Independence mayor Gregory Kurtz gave the county until mid-July to make other plans for the 150 homeless men living at the Rockside Road hotel.
INDEPENDENCE, Ohio — The Ramada in Independence has been housing homeless men since April, but this week, the county announced that the hotel will no longer be a place those men can call home.
And it’s all because of a law on the books, pointed out by the mayor.
Lutheran Metropolitan Ministry (LMM) is contracted by Cuyahoga County to use the Ramada on Rockside Road as a shelter for 150 homeless men. This week, LMM told the city of Independence that the Ramada will soon no longer house homeless men, after Independence Mayor Gregory Kurtz pointed out an Ohio law the county was violating.
“You can’t have a person staying in a hotel room for more than 30 days,” says Cuyahoga County Executive Armond Budish.
Budish says the city told the county back in April it was violating the law, and gave them 60 days to figure something else out for the homeless men.
That 60-day deadline is in mid-July.
In his newsletter this week, Mayor Kurtz addressed scathing accusations made by homeless advocacy group Northeast Ohio Coalition for the Homeless – or NEOCH – a staunch supporter of the hotel.

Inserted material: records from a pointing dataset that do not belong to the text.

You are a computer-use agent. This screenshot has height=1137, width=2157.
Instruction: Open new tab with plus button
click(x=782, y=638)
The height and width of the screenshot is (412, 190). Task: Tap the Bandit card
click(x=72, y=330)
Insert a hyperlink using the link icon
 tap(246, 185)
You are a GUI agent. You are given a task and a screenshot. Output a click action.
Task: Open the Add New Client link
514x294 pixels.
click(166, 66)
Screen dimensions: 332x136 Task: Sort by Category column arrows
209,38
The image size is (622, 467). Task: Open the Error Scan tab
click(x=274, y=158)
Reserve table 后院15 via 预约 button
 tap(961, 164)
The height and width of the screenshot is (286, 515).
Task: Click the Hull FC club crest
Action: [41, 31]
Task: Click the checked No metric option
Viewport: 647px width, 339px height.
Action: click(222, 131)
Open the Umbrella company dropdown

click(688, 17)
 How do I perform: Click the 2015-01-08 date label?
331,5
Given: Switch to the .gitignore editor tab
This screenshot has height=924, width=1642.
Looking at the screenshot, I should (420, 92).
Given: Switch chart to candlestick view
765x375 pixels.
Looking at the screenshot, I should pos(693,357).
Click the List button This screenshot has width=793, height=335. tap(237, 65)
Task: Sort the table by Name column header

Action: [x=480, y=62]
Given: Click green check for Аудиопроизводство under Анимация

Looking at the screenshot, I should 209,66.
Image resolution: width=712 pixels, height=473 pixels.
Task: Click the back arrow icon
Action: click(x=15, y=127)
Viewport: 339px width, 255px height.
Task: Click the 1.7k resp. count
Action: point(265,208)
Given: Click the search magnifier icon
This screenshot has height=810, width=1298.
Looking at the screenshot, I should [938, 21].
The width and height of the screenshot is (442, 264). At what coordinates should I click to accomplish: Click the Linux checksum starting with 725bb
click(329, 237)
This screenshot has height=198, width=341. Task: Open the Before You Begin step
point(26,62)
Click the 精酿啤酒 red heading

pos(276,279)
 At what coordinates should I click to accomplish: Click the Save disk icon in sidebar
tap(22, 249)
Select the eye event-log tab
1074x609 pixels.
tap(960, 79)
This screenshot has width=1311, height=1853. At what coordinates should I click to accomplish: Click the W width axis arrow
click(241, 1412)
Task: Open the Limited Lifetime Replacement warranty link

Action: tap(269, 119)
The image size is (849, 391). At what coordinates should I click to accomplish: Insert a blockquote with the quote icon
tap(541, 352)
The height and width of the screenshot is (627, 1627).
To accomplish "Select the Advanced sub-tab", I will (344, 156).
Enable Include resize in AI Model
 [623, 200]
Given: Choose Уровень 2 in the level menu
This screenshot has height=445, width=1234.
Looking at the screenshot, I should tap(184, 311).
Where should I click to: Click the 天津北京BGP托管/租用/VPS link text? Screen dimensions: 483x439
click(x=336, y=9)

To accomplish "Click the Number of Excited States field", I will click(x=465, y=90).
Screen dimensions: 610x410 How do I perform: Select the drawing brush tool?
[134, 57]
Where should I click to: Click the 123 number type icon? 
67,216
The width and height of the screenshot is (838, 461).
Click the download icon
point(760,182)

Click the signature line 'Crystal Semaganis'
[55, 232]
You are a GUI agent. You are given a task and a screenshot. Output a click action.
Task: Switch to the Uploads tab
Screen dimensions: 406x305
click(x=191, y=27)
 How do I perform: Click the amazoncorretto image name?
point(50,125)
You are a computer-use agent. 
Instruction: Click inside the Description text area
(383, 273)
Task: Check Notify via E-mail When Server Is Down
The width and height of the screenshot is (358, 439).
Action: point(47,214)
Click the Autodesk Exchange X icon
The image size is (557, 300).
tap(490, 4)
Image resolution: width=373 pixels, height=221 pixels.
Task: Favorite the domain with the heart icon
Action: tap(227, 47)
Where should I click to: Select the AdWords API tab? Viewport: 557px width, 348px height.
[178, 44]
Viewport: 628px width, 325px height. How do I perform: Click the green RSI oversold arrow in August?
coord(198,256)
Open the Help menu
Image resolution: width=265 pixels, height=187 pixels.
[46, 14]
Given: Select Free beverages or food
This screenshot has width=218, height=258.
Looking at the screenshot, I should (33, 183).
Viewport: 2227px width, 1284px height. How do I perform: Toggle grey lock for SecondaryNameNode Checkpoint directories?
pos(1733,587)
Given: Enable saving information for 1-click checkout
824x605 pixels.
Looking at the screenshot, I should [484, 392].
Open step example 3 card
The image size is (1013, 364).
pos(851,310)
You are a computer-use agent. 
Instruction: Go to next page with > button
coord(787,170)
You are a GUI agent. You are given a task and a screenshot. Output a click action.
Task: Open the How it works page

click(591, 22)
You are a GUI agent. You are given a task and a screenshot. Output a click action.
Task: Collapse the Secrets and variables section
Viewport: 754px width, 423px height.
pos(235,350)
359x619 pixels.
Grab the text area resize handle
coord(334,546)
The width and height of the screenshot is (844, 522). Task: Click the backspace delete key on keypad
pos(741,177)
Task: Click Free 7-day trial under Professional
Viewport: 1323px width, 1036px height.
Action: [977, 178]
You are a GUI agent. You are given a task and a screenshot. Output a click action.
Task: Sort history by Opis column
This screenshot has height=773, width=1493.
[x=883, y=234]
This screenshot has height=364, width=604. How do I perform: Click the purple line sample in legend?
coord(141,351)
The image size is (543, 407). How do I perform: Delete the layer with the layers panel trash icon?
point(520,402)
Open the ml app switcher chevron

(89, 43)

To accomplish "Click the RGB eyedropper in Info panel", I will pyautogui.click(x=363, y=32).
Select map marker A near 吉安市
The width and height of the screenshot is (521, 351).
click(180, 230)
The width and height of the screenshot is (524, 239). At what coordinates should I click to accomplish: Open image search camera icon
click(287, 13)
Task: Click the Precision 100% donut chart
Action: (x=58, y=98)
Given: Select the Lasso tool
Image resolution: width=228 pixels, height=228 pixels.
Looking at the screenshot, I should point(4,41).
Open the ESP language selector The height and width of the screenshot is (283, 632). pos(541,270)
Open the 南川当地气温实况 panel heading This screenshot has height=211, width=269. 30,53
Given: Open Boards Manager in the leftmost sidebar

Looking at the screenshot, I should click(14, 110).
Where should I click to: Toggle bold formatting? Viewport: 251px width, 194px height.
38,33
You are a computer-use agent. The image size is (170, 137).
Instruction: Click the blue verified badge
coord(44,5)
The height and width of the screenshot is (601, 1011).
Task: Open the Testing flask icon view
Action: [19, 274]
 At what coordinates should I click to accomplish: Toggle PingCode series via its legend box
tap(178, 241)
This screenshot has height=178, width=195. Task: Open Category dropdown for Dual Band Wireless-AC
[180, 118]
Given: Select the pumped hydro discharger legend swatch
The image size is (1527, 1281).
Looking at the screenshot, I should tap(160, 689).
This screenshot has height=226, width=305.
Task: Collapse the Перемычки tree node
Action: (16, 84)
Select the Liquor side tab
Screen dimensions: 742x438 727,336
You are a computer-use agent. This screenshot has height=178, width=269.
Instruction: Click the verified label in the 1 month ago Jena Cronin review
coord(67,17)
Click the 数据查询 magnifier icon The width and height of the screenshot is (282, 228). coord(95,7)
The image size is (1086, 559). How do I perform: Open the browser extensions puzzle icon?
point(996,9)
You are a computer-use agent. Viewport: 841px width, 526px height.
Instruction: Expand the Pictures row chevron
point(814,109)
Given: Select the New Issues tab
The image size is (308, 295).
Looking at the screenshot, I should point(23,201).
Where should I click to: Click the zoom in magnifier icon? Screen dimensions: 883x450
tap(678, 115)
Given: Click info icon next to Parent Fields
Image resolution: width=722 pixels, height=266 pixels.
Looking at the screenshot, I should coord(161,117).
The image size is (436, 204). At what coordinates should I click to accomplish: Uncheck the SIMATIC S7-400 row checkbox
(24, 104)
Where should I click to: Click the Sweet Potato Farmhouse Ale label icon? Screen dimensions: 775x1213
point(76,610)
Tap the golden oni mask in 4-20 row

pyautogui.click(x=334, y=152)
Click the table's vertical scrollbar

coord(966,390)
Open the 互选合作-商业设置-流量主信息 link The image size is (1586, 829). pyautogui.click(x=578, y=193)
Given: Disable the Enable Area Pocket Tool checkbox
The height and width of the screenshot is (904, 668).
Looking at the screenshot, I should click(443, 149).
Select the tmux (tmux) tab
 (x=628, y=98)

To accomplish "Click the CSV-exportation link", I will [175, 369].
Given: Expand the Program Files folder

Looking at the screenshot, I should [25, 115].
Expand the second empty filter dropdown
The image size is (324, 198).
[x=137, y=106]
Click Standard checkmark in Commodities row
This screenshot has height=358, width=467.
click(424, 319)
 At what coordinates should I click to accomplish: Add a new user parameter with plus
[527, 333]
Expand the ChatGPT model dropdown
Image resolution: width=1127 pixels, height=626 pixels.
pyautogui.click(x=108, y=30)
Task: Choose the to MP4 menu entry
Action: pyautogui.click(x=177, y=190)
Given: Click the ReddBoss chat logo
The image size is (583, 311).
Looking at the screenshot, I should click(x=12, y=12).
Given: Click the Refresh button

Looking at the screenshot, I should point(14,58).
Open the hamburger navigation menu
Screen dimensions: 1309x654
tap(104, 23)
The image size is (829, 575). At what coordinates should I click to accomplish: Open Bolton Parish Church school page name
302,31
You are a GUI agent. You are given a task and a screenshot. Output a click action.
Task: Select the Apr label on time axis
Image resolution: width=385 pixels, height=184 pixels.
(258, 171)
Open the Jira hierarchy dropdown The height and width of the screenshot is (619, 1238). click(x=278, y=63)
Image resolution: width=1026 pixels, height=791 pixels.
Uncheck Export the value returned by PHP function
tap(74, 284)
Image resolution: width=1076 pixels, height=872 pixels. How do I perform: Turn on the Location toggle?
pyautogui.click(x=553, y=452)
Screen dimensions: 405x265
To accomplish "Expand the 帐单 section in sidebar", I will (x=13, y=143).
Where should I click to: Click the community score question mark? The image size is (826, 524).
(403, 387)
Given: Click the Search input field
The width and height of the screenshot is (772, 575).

NEOCH feels the mayor and the city simply didn’t want homeless people in their backyard.
“Sadly, through your leadership, the City of Independence chose segregation and exclusion to lead the way by removing the men experiencing homelessness from the Ramada Inn,” NEOCH wrote, in part.
The mayor responded in his newsletter this week.
“NEOCH accused the City and me of harassment, hyper-surveillance, racism, and criminalizing homelessness. None of this is true. The City of Independence did not evict the homeless men at the Ramada,” wrote Mayor Kurtz.
Dean Roff of local homeless outreach group Homeless Hookup staged a protest outside of City Hall after hearing of the closing.
“They were basically kicking out 150 men out of the hotel, and the 1st thing I did was see if we can do anything to stop that,” says Roff, who was once homeless himself.
The county says the Ramada is still housing homeless men until the mid-July deadline, and working with community partners to figure out what to do with the men after that deadline passes. The county says it has no choice.
“We’re county government. We can’t ignore the law. We have to follow the law. And the mayor indicated he’s aware of the law and he wanted it followed,” said Budish.